• [PROVIDED PASSAGE]:
_ _ _ _
КЛЮЧЕВЫЕ СЛОВА: Эфиопия, Южный Омо, этнографический музей, культурный туризм

ДЛЯ ЦИТИРОВАНИЯ: Адем С. C. Вызовы, с которыми сталкиваются этнографические музеи в Эфиопии. Кунсткамера. 2021. 3(13): 06-15. (Англ.). doi 10.31250/2618-8619-2021-3(13)-06-15

КУНСТКАМЕРА | KUNSTKAMERA № 3 (13) ■ 2021 INTRODUCTION

Museums and cultural centers are becoming analytical instruments in the socio-economic and political life of people in contemporary society. As ethnicity and native movements have intensified, the role of museums, especially ethnographic ones, is ever increasing in their capacity for both negative and positive influence on the coexistence of different ethnic groups (Black 2005; Cerquetti 2016). In an extremely diverse society such as Ethiopia, ethnographic museums have become a greatly contested arena of politics and economy (Turgeon & Dubuc 2002). The establishment of ethnographic museums and critical analysis of the challenges and opportunities they face have been of continuing concern within academia and politics. It is at the heart of our understanding of the past, present and future of our coexistence.

In the light of the events of the last two decades in Ethiopia, it has become challenging to ignore the existence of a contested ethnic tension in museums and cultural centers. Almost every ethnic group in Ethiopia is claiming its ethnographic museum, which it considers as one of its ethnic rights. Addressing these political claims politically but not professionally is the major challenge facing ethnographic museums in the country. There is an urgent need to address the challenges caused by the aggressive political presence in ethnographic museums. The existing research recognizes the critical role played by politics and politicians in the functioning of museums in general and ethnographic museums in particular (Herle 1997). More recently, literature has emerged that offers contradictory findings on the impact of nationstate building and diversity on ethnographic museums (Desai 2000). However, this paper argues that only few scholars have been able to bring any systematic research into the specific case of the ethnographic museum in Ethiopia. There has been no detailed examination of the challenges faced by ethnographic museums trying to display a living culture in a multi-diverse situation. It is now well established that ethnographic museums are vital instruments in the country's political and economic life. However, the influence of the political and economic structure on the ethnographic museum's functioning has remained unclear.

In this essay, I attempt to provide an account of a glimpse into the major challenges and opportunities faced by the ethnographic museum, which result from the local and national politics, and discuss them in the specific context of the South Omo Research Center (SORC) and Ethnographic Museum. This case study seeks to showcase the current status of SORC and the museum regarding its challenges and prospects. The paper is exploratory and interpretative. Understanding the link between the political and economic system and ethnographic museums will help us to refine a strategic alliance and running of museums in a very diverse situation. It also sheds light on the commercialization and commodification of local culture and heritage as a result of cultural tourism in the Southern Omo Refit Valley and the Museum.
_ _ _ _
• [DATA]:
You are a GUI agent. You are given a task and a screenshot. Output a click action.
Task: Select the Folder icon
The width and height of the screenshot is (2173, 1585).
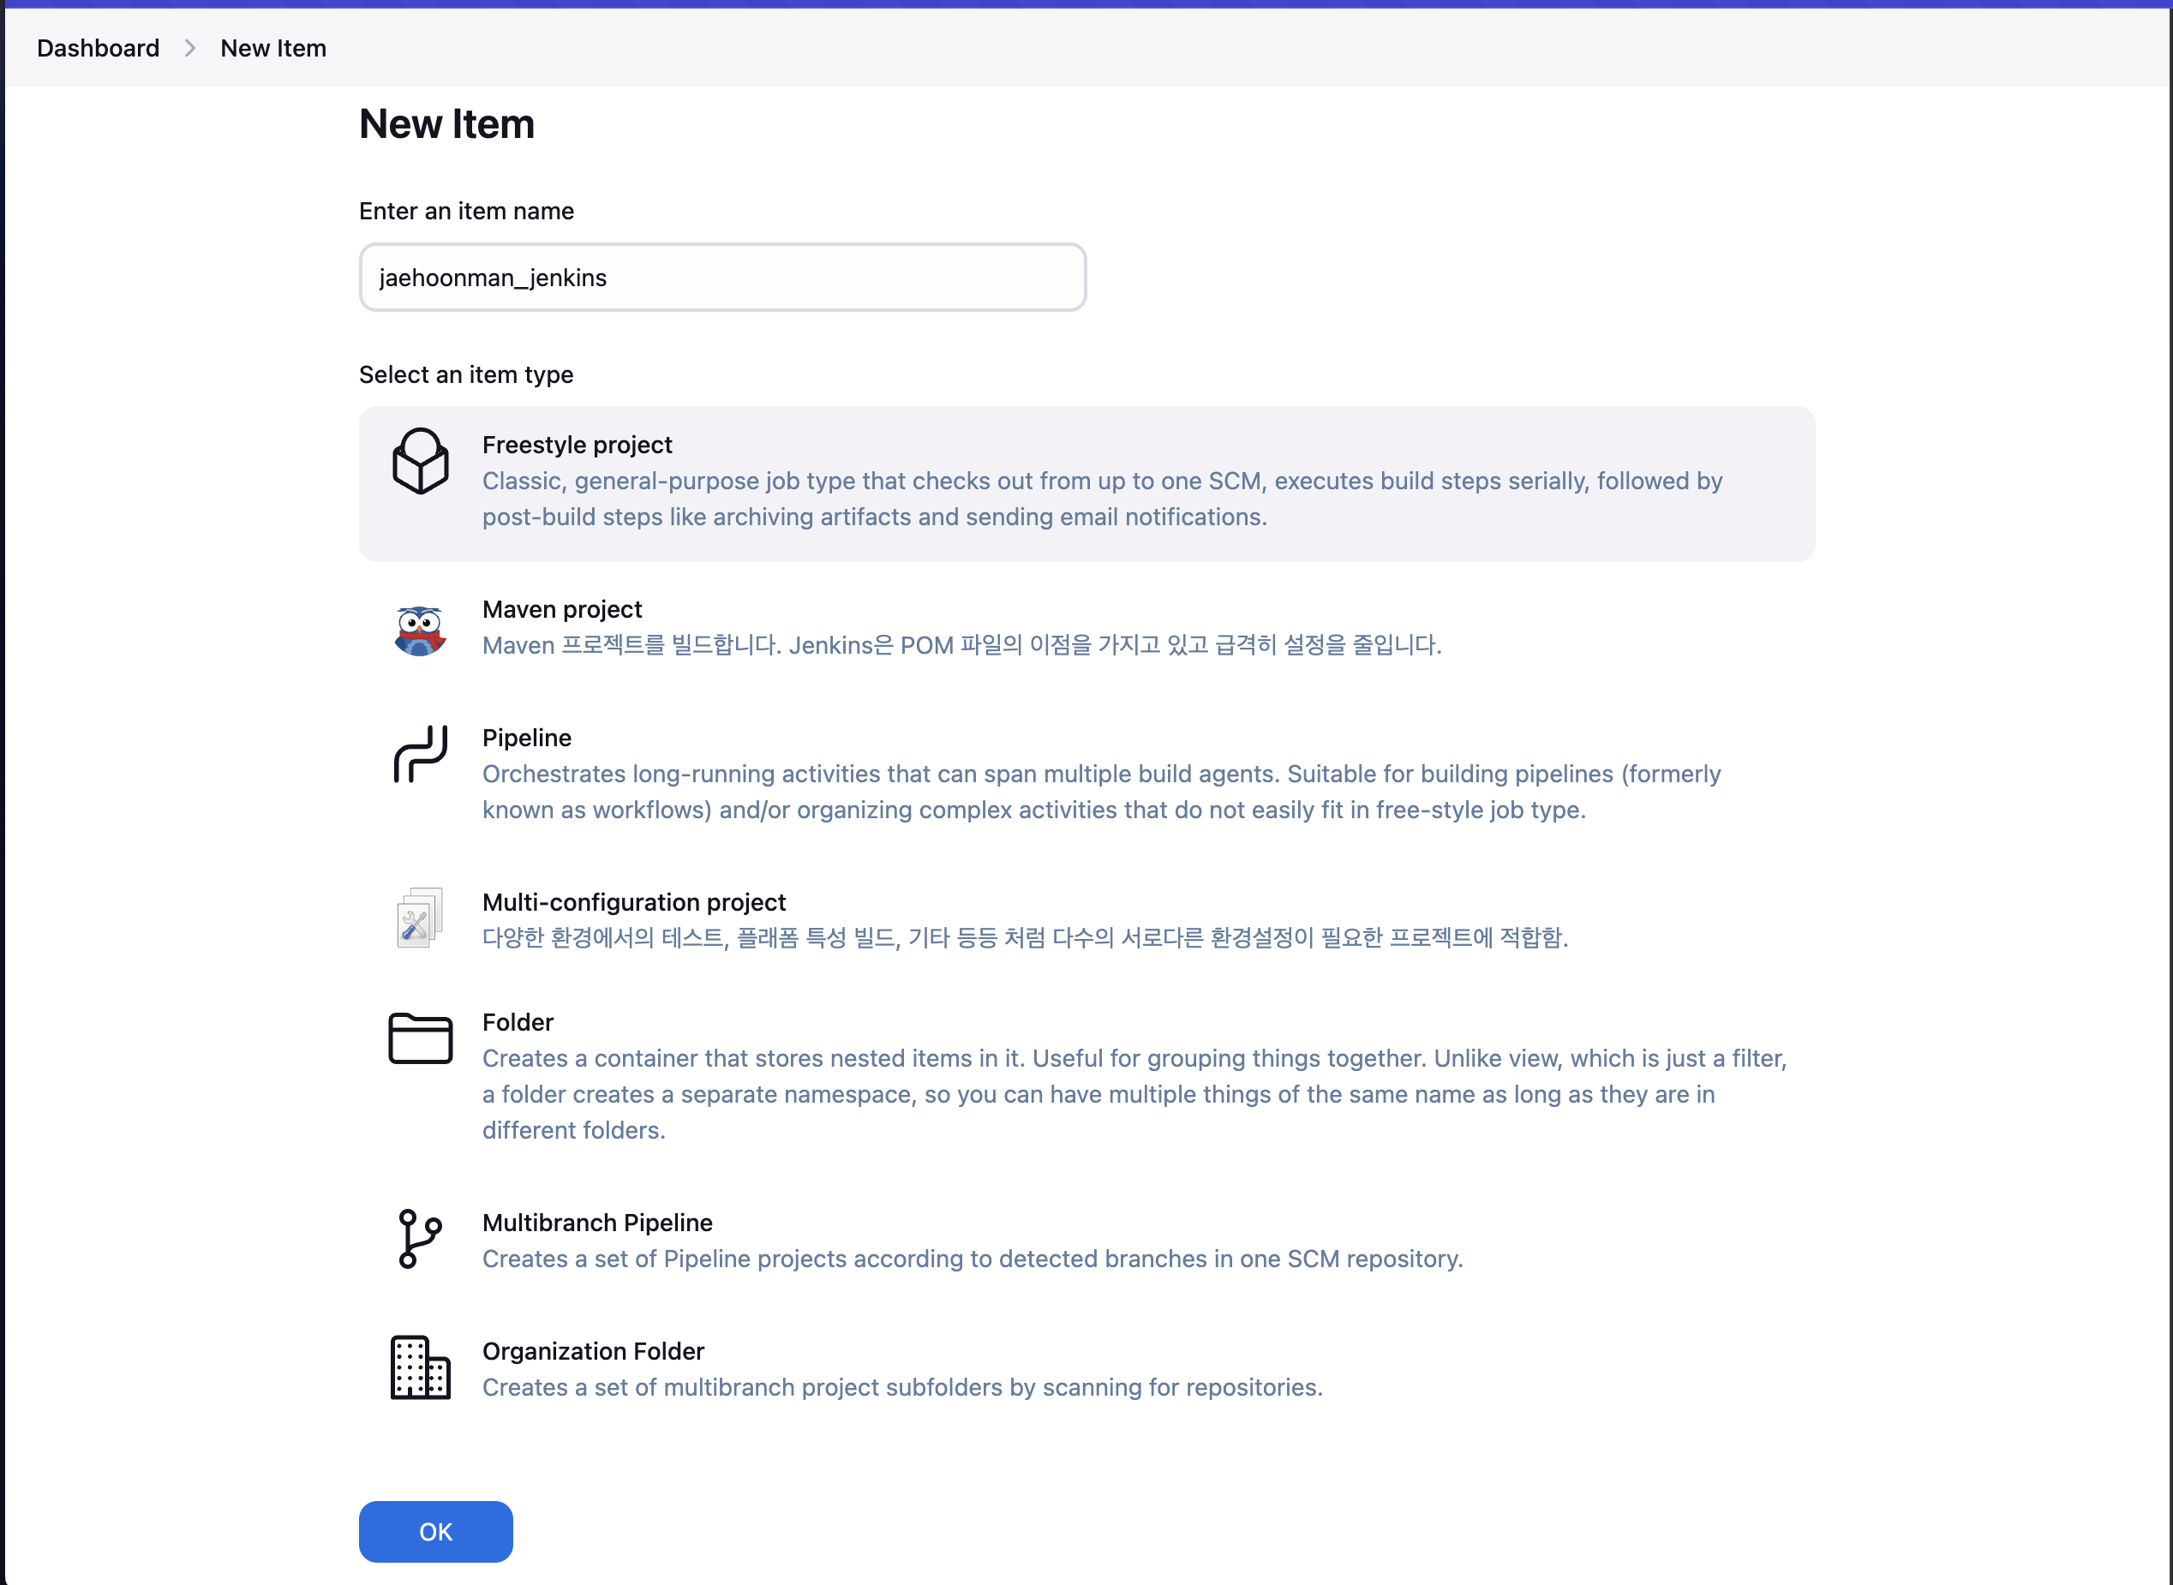coord(420,1038)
_ _ _ _
• [BRIEF]:
Answer these from the introduction on ethnographic museums in Ethiopia.
(a) What does almost every ethnic group in Ethiopia claim, and how does each group regard that claim?
(b) Which center and museum serve as the specific case for the essay?
(c) What two words does the paper use to describe its own nature?

• [EXERCISE SOLUTION]:
(a) Almost every ethnic group claims its own ethnographic museum, which it considers one of its ethnic rights.
(b) The South Omo Research Center (SORC) and Ethnographic Museum.
(c) Exploratory and interpretative.